In retrospect, trying to be honest, I'd say that student hostility towards the cops in 1968 was mixture of seeing the cops as defending the system and plain old good elitist class prejudice, each one reinforcing the other.

MS said...

LFC,

You can see live footage of the clashes between the police and the Vietnam war protesters, mostly students, at the 1968 Democratic Convention in the movie “Medium Cool,” directed by Haskell Wexler and made in the midst of the events as they took place. (I believe there is also footage of the events in the new movie, “The Chicago Seven.”) And it was, for all intents and purposes, a police riot.

I was attending Rutgers University at the time of the Columbia University student occupation, and, with the naive exuberance of youth, went into New York City just to get a first hand look at what was happening. I witnessed the police chasing and beating students with billy clubs. I was fortunate that, for whatever reason, I was not mistaken for a Columbia U. student. The experience left an indelible mental, and fortunately not physical, impression on me.

David Palmeter said...

LFC

I don't see an inconsistency for the protestors' looking down at the cops and at the same time seeing them as tools of the system. I think that's just what they were doing.

In 1968, I was a junior trial attorney in the Justice Department. One of my cases was being investigated by an FBI agent who, to me, was an old man. He was probably in his 50s, was Southerner in J.Edgar Hoover's FBI and not at all a liberal. He was among the agents sent to Chicago to observe what was going on and to be available in the event federal issues arose. When he returned, he told me that watching what the cops did to the students in Grant Park made him ashamed, for the first time in his life, to be wearing a badge.

Ed Barreras said...

The election in Georgia should have been certified well before the Nov. 20th deadline because Biden is the clear winner. However, now they are doing this audit (not technically a recount, since by law a recount must take place after the certification), which the Secretary of State says will be completed just before the deadline. But what if the audit isn’t completed by the 20th (in eight days)? Is this some sort of delay tactic meant to kick the election up to the GOP-controlled legislature? Be vigilant.

Anonymous said...

Meantime, who knew? I picked this up from an e-mail coming from the Berkeley historian David Hollinger, that is beginning to spread around my small circle. (I apologise to Prof. Holllinger for quoting him without permission. Also apologies if I’m advertising something already well known.):

This amazing (and magnificently pertinent) passage from Nixon's memoir is making the rounds. Every Republican who is participating in the current nonsense should be forced to read it out loud on Fox News. 
      ---David


From Richard Nixon's book Six Crises. In that memoir, Nixon discussed the 1960 presidential campaign and the allegations of voter fraud by Democrats. He then explained why he decided not to demand a recount (on page 413):
*******

If I were to demand a recount, the organization of the new Administration and the orderly transfer of responsibility from the old to the new might be delayed for months. The situation within the entire Federal Government would be chaotic. Those in the old Administration would not know how to act--or with what clear powers and responsibilities--and those being appointed by [John F.] Kennedy to positions in the new Administration would have the same difficulty making any plans.

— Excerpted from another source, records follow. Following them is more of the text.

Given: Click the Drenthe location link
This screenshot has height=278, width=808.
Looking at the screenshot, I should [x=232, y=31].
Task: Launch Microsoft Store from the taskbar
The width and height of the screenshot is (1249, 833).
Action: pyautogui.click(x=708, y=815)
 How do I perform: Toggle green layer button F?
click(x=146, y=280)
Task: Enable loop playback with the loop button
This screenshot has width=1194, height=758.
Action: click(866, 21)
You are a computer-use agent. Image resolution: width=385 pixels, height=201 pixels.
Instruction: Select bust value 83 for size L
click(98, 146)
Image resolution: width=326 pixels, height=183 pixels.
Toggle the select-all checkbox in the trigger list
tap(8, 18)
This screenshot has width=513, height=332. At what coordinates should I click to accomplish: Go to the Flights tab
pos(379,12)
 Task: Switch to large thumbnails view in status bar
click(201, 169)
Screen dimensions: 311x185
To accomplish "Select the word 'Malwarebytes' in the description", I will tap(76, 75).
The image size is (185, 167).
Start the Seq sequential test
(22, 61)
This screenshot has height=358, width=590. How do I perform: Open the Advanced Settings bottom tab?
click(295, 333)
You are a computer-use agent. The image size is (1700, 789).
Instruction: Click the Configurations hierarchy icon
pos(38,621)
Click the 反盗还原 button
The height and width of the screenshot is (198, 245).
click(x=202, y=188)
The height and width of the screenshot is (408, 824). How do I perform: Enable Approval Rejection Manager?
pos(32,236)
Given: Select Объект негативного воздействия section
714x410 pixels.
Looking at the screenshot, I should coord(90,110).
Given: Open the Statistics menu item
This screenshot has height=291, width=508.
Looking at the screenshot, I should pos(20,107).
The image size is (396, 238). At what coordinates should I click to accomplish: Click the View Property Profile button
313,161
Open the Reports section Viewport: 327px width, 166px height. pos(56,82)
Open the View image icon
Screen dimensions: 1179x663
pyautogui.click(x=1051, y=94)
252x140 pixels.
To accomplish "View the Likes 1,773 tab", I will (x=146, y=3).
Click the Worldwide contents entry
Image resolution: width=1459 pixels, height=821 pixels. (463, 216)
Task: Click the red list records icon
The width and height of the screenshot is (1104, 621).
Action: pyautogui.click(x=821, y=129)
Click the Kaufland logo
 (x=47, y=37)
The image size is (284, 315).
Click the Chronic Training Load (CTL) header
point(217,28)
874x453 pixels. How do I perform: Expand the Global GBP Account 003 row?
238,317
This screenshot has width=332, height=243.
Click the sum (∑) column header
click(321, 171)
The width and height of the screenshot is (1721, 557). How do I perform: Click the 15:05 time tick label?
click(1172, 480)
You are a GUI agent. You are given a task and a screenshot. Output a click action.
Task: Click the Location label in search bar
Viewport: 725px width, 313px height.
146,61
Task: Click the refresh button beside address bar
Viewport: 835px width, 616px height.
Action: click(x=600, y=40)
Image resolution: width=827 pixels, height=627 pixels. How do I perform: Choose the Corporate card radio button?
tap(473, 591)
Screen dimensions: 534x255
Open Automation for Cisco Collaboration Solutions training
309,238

Then too, the bitterness that would be engendered by such a maneuver on my part would, in my opinion, have done incalculable and lasting damage throughout the country. And finally, I could think of no worse example for nations abroad, who for the first time were trying to put free electoral procedures into effect, than that of the United States wrangling over the results of our presidential election, and even suggesting that the presidency itself could be stolen by thievery at the ballot box, It is difficult enough to get defeated candidates in some of the newly independent countries to abide by the verdict of the electorate. If we could not continue to set a good example in this respect in the United States, I could see that there would be open-season for shooting at the validity of free elections throughout the world.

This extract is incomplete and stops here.